■ Record excerpts
....................

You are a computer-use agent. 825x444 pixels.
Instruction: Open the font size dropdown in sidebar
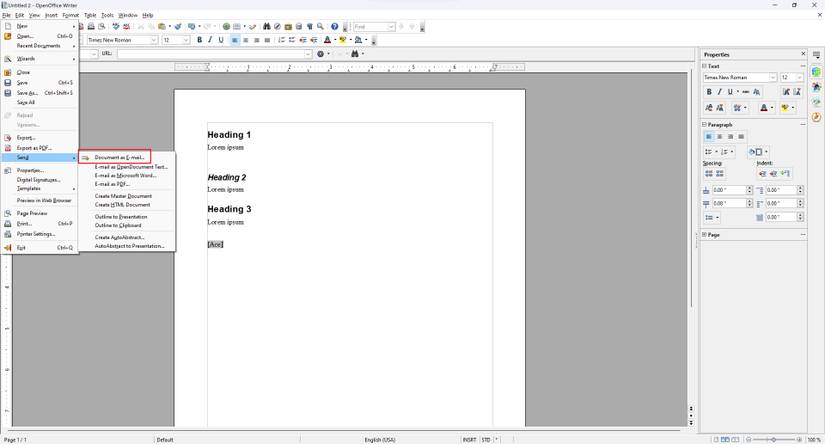(x=800, y=77)
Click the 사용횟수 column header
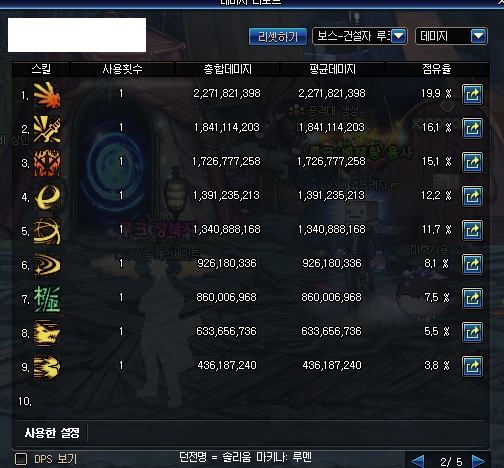Image resolution: width=504 pixels, height=468 pixels. click(x=122, y=69)
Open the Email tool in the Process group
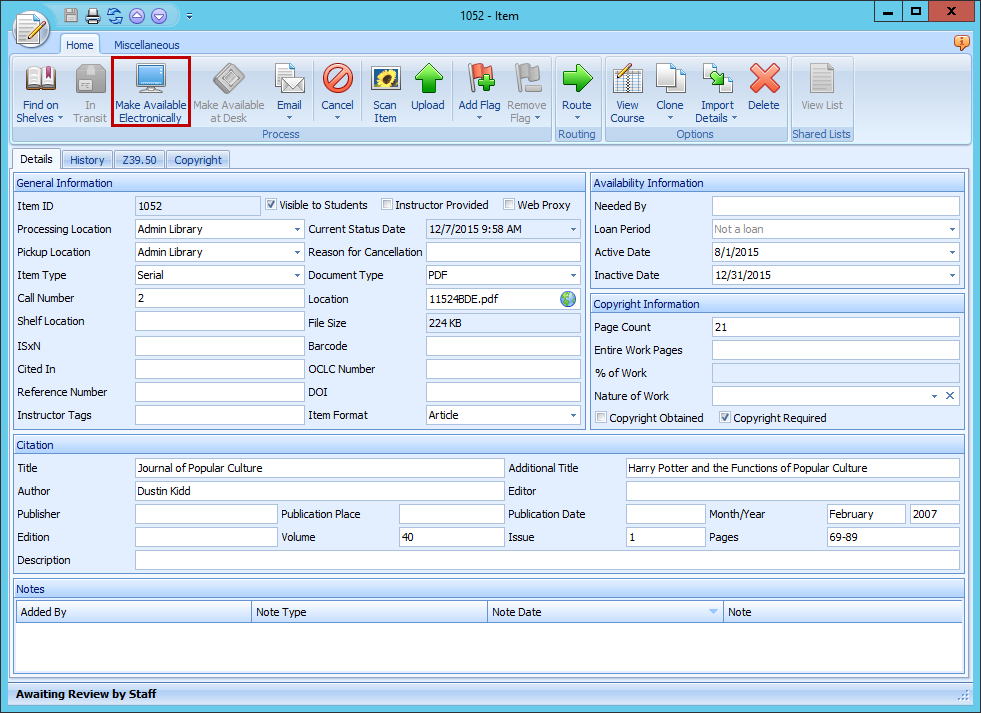This screenshot has width=981, height=713. click(289, 91)
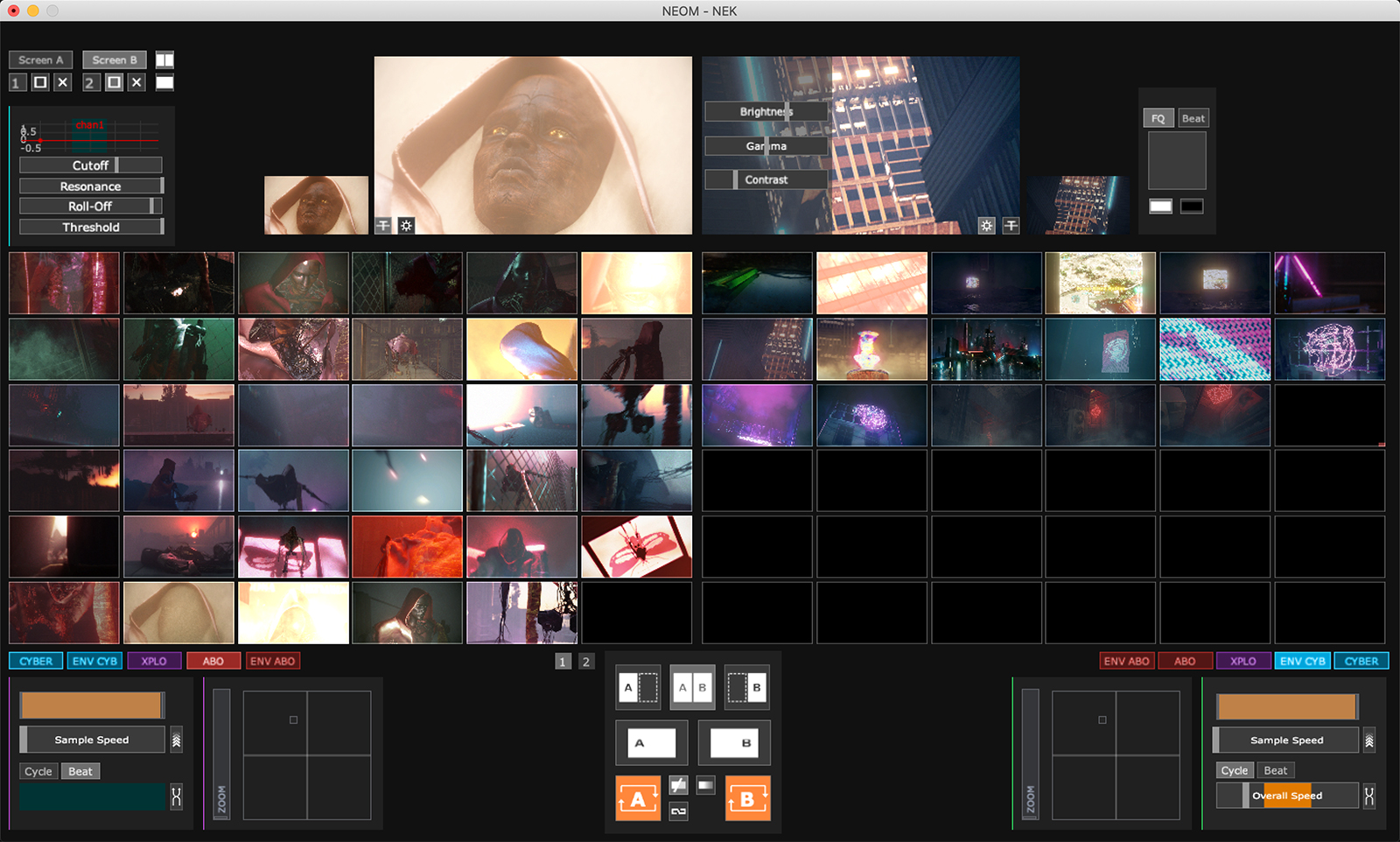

....................

■ Aim of the task
Once the line holding "Instruction: Open the" is found, set down that line and every line after it, exactly, through the last line of the records above, omitting pictures.

■ Exercise result
Instruction: Open the font size dropdown in sidebar
(x=800, y=77)
Click the 사용횟수 column header
Image resolution: width=504 pixels, height=468 pixels. click(x=122, y=69)
Open the Email tool in the Process group
This screenshot has width=981, height=713. click(289, 91)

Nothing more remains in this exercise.